[Work instruction] Copy each line below that contains "badge".

[Data for processing]
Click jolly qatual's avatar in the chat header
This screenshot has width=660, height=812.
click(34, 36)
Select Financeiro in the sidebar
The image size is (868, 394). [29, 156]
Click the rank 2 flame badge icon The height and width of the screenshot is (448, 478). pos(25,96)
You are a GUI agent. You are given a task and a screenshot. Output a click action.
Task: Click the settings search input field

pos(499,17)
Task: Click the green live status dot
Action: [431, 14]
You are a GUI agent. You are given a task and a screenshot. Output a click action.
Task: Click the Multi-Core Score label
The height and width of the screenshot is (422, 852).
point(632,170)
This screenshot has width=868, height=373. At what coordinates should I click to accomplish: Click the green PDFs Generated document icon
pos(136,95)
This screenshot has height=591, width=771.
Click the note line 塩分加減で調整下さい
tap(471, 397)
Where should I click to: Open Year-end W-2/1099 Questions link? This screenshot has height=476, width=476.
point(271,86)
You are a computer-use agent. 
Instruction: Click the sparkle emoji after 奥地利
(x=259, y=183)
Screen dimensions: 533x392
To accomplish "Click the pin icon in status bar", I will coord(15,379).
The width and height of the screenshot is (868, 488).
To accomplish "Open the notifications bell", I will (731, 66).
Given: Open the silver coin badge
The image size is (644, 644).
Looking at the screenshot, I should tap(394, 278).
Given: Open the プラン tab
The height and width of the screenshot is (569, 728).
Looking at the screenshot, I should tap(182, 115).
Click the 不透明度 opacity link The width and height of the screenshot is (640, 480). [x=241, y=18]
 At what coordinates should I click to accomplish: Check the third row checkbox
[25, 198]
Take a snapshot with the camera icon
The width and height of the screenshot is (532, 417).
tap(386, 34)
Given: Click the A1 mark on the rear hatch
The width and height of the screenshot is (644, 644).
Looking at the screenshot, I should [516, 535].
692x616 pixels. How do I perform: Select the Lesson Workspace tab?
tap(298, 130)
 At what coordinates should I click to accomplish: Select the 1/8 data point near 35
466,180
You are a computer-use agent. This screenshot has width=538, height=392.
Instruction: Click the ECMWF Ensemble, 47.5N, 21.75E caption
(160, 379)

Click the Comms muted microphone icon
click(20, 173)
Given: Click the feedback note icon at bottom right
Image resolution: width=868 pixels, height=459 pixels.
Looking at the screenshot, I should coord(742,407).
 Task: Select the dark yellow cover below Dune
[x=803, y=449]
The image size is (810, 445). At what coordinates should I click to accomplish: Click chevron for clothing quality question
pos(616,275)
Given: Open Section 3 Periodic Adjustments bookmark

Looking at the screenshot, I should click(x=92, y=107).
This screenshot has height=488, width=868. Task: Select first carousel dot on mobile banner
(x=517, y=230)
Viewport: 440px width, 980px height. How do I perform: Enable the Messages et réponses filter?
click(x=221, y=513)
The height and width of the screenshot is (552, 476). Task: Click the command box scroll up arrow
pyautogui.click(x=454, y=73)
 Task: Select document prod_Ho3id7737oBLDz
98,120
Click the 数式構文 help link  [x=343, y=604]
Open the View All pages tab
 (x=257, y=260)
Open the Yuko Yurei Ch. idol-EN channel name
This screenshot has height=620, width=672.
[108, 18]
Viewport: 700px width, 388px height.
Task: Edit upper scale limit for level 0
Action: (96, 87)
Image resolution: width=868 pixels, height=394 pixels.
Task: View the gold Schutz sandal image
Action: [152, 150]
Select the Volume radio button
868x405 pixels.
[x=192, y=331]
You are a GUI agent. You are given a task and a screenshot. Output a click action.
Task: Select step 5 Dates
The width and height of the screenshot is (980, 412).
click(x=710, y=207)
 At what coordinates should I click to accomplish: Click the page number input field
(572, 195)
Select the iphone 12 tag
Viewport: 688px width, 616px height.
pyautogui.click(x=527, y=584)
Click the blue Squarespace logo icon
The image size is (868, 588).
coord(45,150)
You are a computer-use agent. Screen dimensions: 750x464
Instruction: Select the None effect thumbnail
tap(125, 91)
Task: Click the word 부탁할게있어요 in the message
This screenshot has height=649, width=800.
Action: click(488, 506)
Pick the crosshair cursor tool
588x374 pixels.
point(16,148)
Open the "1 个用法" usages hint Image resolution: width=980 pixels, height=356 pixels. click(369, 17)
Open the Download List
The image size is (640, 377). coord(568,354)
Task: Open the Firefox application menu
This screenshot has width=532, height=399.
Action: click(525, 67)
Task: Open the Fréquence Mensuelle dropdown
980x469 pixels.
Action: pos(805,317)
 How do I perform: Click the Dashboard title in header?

[Answer section]
Click the rank 2 flame badge icon The height and width of the screenshot is (448, 478). pos(25,96)
Given: Open the silver coin badge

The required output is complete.